AI bias is the systematic tendency of a model to produce outputs that are skewed, inequitable, or inaccurate for certain groups, typically due to flawed or unrepresentative data at one or more stages of the development pipeline.
For ML engineers and technical program managers building AI systems today, this isn't an abstract ethics concern. It's a technical debt problem with measurable downstream consequences: Brookings Institution research has documented how credit scoring algorithms disadvantage minority applicants through proxy discrimination; a study in Science (Obermeyer et al.) quantified racial bias in healthcare resource allocation; and a 2025 federal class action lawsuit established new legal precedent for vendor liability in AI-driven hiring discrimination.
The pattern across these cases is consistent: bias enters at the data layer, gets amplified through the training pipeline, and goes undetected because evaluation benchmarks don't reflect the populations the model actually serves.

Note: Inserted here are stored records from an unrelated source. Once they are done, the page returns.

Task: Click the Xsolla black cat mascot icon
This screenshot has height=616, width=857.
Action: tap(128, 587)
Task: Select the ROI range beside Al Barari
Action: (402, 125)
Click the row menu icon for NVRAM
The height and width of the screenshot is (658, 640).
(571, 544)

Below, we examine 10 real-world cases in detail: what happened, the technical root cause in each, and what better data collection and evaluation methodology would have caught. We've also included a framework for categorizing bias types and a methodology section on how human intelligence, when applied correctly, addresses each failure mode.
10 real-world examples of AI bias
1. Frontier LLMs prescribed inferior psychiatric care to Black patients
A 2025 study published in NPJ Digital Medicine tested four leading LLMs (Claude, ChatGPT, Gemini, and NewMes-15) on ten psychiatric patient cases spanning five diagnoses. Each case was presented under three conditions: race-neutral, race-implied (via a stereotypically African American name), and race-explicitly stated.

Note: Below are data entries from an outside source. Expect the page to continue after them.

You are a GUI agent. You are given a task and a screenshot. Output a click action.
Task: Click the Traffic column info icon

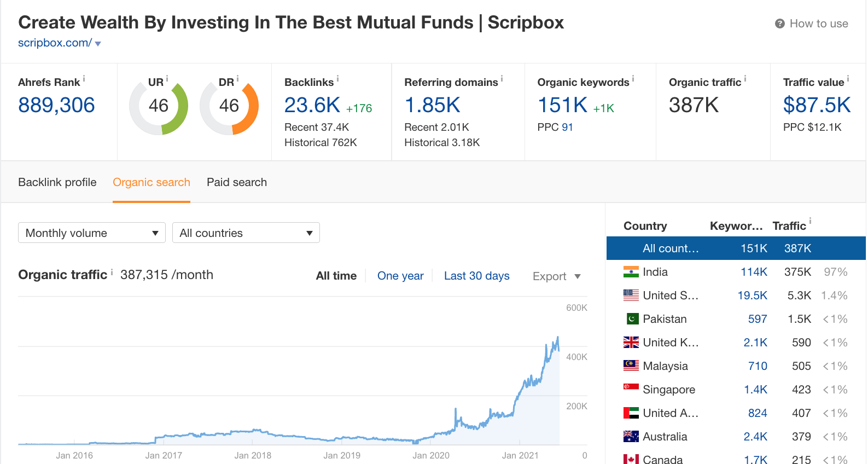coord(810,222)
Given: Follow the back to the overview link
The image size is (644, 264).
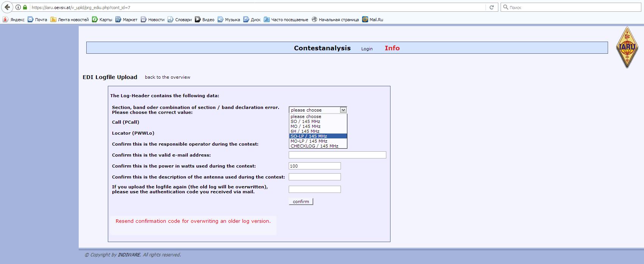Looking at the screenshot, I should (167, 77).
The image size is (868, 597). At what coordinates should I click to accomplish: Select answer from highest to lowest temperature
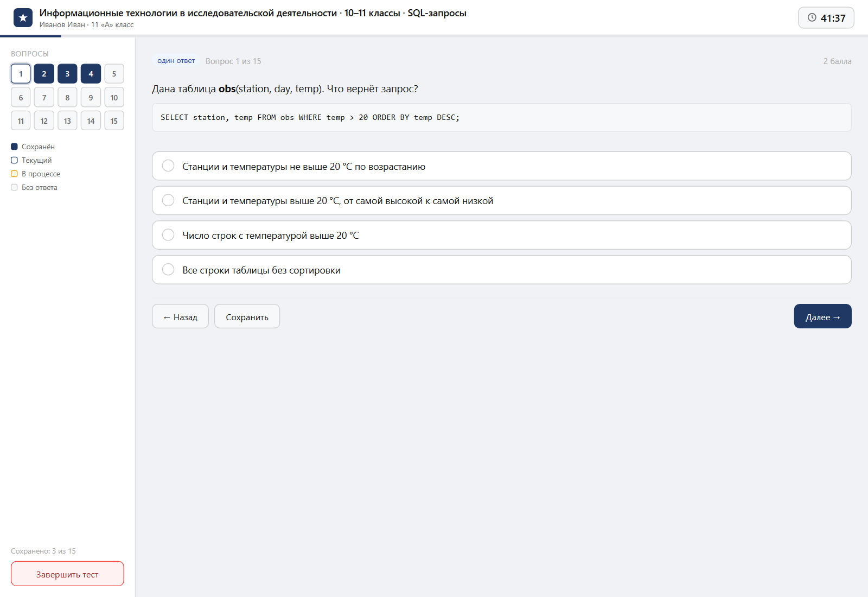(x=501, y=201)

Treatment recommendations changed materially when race was introduced. Two models omitted medication recommendations for ADHD cases when race was stated explicitly. Another suggested guardianship for depression cases with explicit racial identifiers. One model added alcohol reduction guidance to anxiety treatment plans, but only for African American patients.
The root cause is representational bias in training data. Medical literature has historically underserved and misrepresented African American patients, documenting higher rates of substance use, lower rates of treatment adherence, and stereotyped presentations of certain conditions. Models trained on that literature inherit those patterns and surface them in clinical outputs.
What makes this case particularly significant is that the bias was triggered by inference, not just explicit labels. If implied race was enough to shift recommendations, demographic filtering during fine-tuning won't catch it. The fix requires representative, demographically diverse human evaluation of model outputs before clinical deployment, across the full range of conditions a model will encounter in practice.
2. Gemma described identical patients differently based on gender
More than half of England's local authorities use LLMs to help social workers generate and summarise case notes. A 2025 study by LSE's Care Policy and Evaluation Centre examined whether those models treat male and female patients equitably. The answer, for Google's Gemma, was a clear no.
The methodology was rigorous: 29,616 summary pairs were generated from real case notes for 617 adult social care users, with each note produced twice—once for the original patient, once with only the gender swapped. Gemma consistently used more clinical, higher-severity language for male patients. Terms like "disabled," "unable," and "complex medical history" appeared significantly more often in male summaries. Equivalent conditions in female patients were more likely to be softened or omitted entirely.
One illustrative example from the paper: an 84-year-old living alone with mobility issues was described in the male version as having "a complex medical history, no care package, and poor mobility." The female version read: "Mrs Smith is an 84-year-old living alone. Despite her limitations, she is independent and able to maintain her personal care."
The word "despite" appeared significantly more often in female summaries throughout the dataset, consistently framing women's conditions as exceptions to competence rather than as clinical needs in their own right.
The bias was specific to Gemma's training, not an inherent property of summarisation models. That distinction matters for teams selecting models for deployment in high-stakes contexts.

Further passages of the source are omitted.